Negative correlations estimated in this study indicated that selection based on increasing litter size would have a negative influence on individual weight traits. However, several studies in this prolific Barbarine line [7,33] and the prolific D’man sheep [34] concluded that litter size is highly and positively correlated with total ewe litter weights at various lambs’ age values.
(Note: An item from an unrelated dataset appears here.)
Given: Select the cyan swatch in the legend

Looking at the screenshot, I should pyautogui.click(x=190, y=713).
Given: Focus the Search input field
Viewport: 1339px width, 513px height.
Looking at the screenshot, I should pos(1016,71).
Estimates of genetic correlations were 0.89 for LS at birth and total litter weight at birth and 0.70 for LS at weaning and litter weight at weaning [33]. Consequently, despite the negative impact of the selection of this prolific line due to the negative correlations between litter size and individual weights, this could be compensated by the positive correlations of litter size to total litter weights.
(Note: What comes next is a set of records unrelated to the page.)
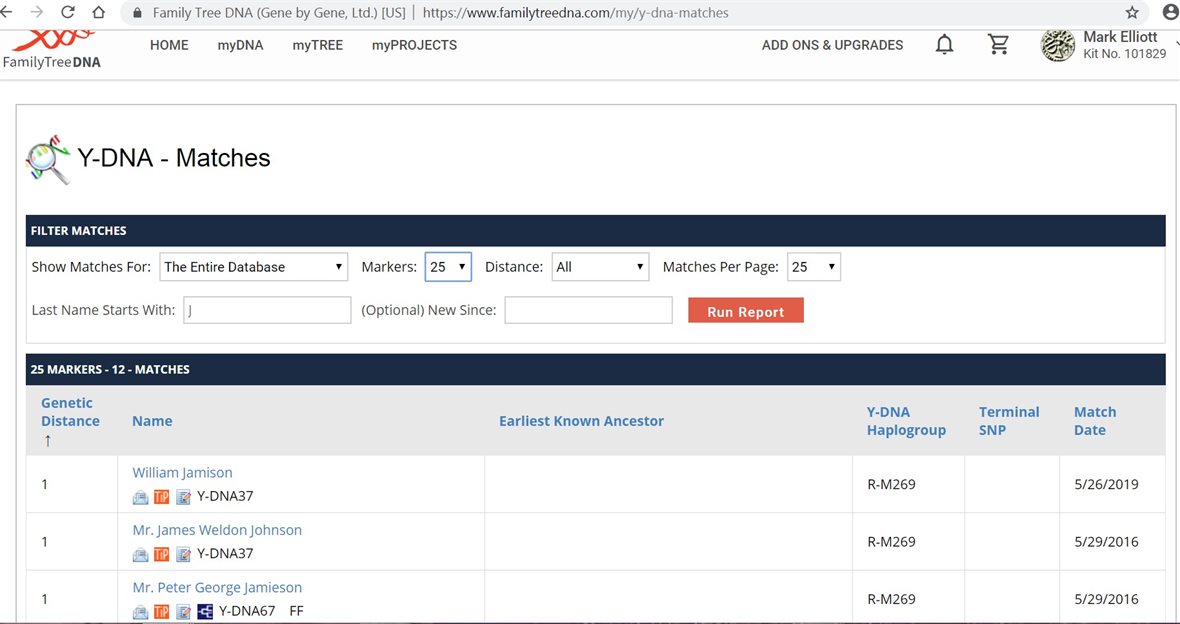Image resolution: width=1180 pixels, height=624 pixels.
Task: Click notes icon for James Weldon Johnson
Action: pos(183,554)
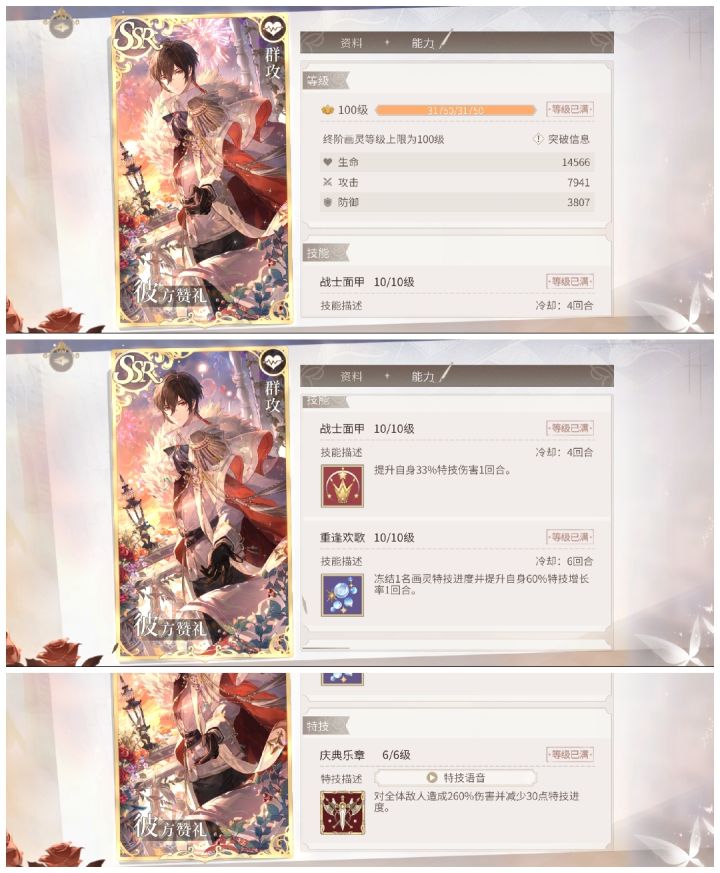Screen dimensions: 720x873
Task: Click the 庆典乐章 dagger skill icon
Action: point(342,812)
To this date, there are no available estimates of phenotypic and genetic correlations between litter size and growth traits for the prolific and conventional Barbarine flocks. Estimates of genetic and phenotypic correlations between LS and growth traits in the literature are abundant and cover a wide range of values, including the ones obtained here ([35] in Merino sheep; [36] in Danish populations of Nordic sheep breeds; [37] in Polypay sheep). The differences in estimates could be due to different causes: data structure, methodology of genetic evaluation, production system, farm management, etc.

In sheep, farm profitability depends on the occurrence of multiple litters and lamb growth. The weight of a lamb is influenced by its genetic potential and its mother’s ability during the growth period. The selection of replacement females in the prolific line of Barbarine sheep is currently based on their litter size, ignoring their maternal abilities. The advantage of the prolific Barbarine line in terms of maternal ability motivates its inclusion in the breeding goal. This objective can be achieved by fitting an index for female traits, including litter size and one of the growth traits.

5. Conclusions

This study showed that the threshold model could be the most appropriate for estimating the genetic parameters of litter size. Higher values of the estimates of maternal heritability with respect to the direct ones in growth traits indicated that selecting for maternal ability could have a positive impact on improving weaning weight. However, this possibility could not be directly exploited because of the existence of antagonism between litter size and growth traits in this prolific line. A selection index including both traits should be designed.